Maxime : Et quand on demande aux commerçants, on a encore l’image, même avec le suit [ le dossard ] de L’Itinéraire, on a encore une esti d’image. Quand c’est non, c’est non. Il y a encore beaucoup de préjugés à notre endroit.
Manon : Y’en a qui brisent les toilettes et on est pénalisé. Faut pas mettre tout le monde dans le même bateau. On paye pour les autres pis de manière gratuite, sans raison, on ne nous permet pas d’y aller. C’est aussi plus facile pour un homme que pour une femme. Et aussi, quand on est dehors, l’envie est plus intense avec le froid. Il ne faut pas l’oublier, ça !
En parlant de gratuit, je me rappelle qu’à l’époque ça coûtait 10 sous pour aller aux toilettes publiques. Je me souviens qu’un jour, c’était pressant et j’avais oublié mes sous. J’ai crié : « AH NON J’AI OUBLIÉ MON 10 SOUS ! » Je suis revenue sur mes pas pour aller chercher mon argent, à la vitesse grand V, à toute allure. (Rires).
Maxime : Nous on veut travailler, mais celui qui mendie aussi est dans le besoin. Et plein de besoins. On est souvent mis dans le même paquet. C’est pas facile, dans le Quartier des spectacles, j’ai tout vu ! T’es en plein centre-ville, là !
Manon : Certaines personnes peuvent être sensibles quand elles se voient refuser l’accès aux toilettes, ou à la chaleur en temps froid. Ils ne savent pas ce que la personne vit. Avec ma veste de L’Itinéraire, ça arrive qu’on soit mieux accueilli, mais d’autres vont aussi avoir des préjugés. Mais y’a encore du bon monde qui m’encourage et qui me donne des permissions.

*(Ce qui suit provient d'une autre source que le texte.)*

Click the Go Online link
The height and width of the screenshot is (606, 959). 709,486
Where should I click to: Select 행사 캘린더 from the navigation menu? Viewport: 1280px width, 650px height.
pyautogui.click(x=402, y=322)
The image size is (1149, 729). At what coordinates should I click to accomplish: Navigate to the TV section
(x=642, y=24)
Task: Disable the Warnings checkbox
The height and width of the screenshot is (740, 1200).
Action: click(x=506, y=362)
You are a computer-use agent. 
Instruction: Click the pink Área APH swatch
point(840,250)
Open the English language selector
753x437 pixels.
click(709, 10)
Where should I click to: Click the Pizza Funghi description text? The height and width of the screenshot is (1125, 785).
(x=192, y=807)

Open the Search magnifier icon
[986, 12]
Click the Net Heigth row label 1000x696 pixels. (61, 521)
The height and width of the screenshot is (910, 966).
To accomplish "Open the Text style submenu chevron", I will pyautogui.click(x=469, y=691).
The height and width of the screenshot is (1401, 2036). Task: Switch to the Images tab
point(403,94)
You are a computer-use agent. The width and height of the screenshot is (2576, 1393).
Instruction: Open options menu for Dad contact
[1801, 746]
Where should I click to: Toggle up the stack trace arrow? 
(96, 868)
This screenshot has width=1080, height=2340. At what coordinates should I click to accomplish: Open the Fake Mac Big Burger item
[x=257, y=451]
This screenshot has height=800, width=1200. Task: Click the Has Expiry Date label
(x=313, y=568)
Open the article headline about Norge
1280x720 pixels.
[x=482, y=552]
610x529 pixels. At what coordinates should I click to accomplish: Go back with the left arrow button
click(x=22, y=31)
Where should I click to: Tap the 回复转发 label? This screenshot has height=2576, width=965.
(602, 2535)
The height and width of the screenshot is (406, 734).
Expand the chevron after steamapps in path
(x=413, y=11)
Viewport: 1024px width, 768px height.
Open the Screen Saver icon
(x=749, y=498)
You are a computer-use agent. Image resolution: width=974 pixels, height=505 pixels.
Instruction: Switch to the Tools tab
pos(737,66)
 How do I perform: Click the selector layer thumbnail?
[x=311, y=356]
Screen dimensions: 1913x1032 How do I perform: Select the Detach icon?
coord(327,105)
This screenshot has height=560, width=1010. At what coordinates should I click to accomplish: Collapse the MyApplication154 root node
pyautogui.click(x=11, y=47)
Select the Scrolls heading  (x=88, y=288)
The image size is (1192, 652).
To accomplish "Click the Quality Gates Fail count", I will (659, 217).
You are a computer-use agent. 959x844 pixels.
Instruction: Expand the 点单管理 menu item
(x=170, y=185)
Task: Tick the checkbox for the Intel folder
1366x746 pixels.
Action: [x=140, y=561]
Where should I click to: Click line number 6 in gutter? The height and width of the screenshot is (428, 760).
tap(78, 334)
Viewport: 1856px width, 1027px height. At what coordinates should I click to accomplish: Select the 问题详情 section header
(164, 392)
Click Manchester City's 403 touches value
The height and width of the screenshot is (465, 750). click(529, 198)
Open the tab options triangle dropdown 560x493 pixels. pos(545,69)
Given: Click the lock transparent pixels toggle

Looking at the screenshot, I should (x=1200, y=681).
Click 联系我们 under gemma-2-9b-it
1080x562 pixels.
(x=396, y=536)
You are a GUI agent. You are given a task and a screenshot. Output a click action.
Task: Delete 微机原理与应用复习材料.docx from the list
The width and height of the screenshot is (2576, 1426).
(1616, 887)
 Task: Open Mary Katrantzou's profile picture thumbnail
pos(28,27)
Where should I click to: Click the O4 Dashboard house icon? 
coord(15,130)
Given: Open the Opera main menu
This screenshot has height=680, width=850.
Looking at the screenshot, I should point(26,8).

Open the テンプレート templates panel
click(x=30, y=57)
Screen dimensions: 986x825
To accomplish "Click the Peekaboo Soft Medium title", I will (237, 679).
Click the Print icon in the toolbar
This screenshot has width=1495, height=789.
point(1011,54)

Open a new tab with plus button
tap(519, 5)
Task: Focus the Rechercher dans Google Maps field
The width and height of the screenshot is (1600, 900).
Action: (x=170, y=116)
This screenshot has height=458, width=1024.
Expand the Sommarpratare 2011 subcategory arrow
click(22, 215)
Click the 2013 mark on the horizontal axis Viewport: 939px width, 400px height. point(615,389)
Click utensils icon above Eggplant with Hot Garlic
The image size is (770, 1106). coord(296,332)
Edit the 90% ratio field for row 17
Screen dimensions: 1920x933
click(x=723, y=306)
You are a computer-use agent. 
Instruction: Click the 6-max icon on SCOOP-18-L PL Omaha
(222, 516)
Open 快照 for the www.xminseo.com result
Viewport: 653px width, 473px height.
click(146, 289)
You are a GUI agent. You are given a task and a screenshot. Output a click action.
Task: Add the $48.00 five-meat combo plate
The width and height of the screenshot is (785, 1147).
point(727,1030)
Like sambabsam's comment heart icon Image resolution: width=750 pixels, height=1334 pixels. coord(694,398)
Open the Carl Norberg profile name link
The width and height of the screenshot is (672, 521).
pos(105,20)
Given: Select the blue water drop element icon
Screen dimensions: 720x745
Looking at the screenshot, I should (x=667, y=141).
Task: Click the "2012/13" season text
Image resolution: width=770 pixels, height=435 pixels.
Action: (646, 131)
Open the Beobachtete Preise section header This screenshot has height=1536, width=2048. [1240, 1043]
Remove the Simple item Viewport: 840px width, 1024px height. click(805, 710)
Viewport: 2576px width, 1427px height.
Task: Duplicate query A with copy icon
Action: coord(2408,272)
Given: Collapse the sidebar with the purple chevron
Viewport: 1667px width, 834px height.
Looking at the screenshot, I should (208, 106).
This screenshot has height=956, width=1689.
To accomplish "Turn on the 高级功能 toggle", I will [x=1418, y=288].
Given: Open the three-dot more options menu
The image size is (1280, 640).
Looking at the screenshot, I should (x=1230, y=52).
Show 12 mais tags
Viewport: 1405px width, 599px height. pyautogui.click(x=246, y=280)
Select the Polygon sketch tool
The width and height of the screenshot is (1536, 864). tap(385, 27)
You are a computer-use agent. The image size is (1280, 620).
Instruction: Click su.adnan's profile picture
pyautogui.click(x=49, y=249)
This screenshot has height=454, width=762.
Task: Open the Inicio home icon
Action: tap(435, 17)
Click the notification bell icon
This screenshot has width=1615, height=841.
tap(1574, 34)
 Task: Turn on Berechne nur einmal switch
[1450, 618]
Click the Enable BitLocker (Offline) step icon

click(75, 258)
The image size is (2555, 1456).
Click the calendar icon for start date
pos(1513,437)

Maxime : C’est vrai. Ce qui m’aide à tenir le coup, moi, c’est surtout de voir ma clientèle. Quand on me dit :
« Salut Maxime, comment ça va, je suis content de te voir », c’est spécial. S’il fait froid, je vais endurer, ça fait bien des années que j’endure. Quand c’était ouvert, j’allais dans les cafés, comme au McDo. Aujourd’hui en période de grand froid, je vais réduire mon temps, je vais faire une heure, deux heures. Quand c’est fini je m’en vais. Je vends au Théâtre du Nouveau Monde (TNM), c’est sûr que c’est plate la fermeture, mais au froid qu’il faisait en janvier et février, c’était correct aussi.
Manon : Moi aussi je suis bien aimée à mon spot de vente. C’est sûr que quand tu as une certaine personnalité, les gens aiment venir vers toi. Le monde me connaît là-bas, je sais que si certaines personnes étaient méchantes avec moi, j’aurais du monde qui prendraient ma défense. Mais avec la pandémie, ça n’a pas été évident. On s’approche moins, on me parle moins.
Maxime : Moi, c’est vrai, quand j’y pense, au TNM, les gens sont tellement généreux, on est tellement aimé.
J’ai hâte que ça reprenne. Quand il fait froid, ils me laissent m’asseoir sur les petits sofas à l’entrée. C’était la seule place ! Dans le Quartier des spectacles y’ont toute vu, y’en a qui sont allés aux toilettes, qui se shootent pis toute. Mais ils me connaissent et ils m’aiment bien, ils m’ouvrent les portes pour ça. Je veux les remercier.
Manon : Une fois, un opérateur de la STM m’a crié : « Manon t’es la meilleure ! »
Je pense que c’était en 2015, j’avais lancé des fleurs à la STM dans un mot de camelot. J’ai aussi eu cette histoire d’un travailleur de la STM qui m’a fait une accolade amicale.
Maxime : Oh c’est intéressant ça ! (Rires) Les gens peuvent être généreux. Quand ils te voient travailler souvent, vaillant, poli, ils s’habituent. Quand j’écris des textes, le monde en revient pas comment c’est bon. On vient me féliciter ! Quand y fait -300 C, le monde m’encourage. J’ai toujours une réponse prête. On est habitué, on aime le monde, on aime jaser avec les gens. On est chanceux d’avoir des compliments.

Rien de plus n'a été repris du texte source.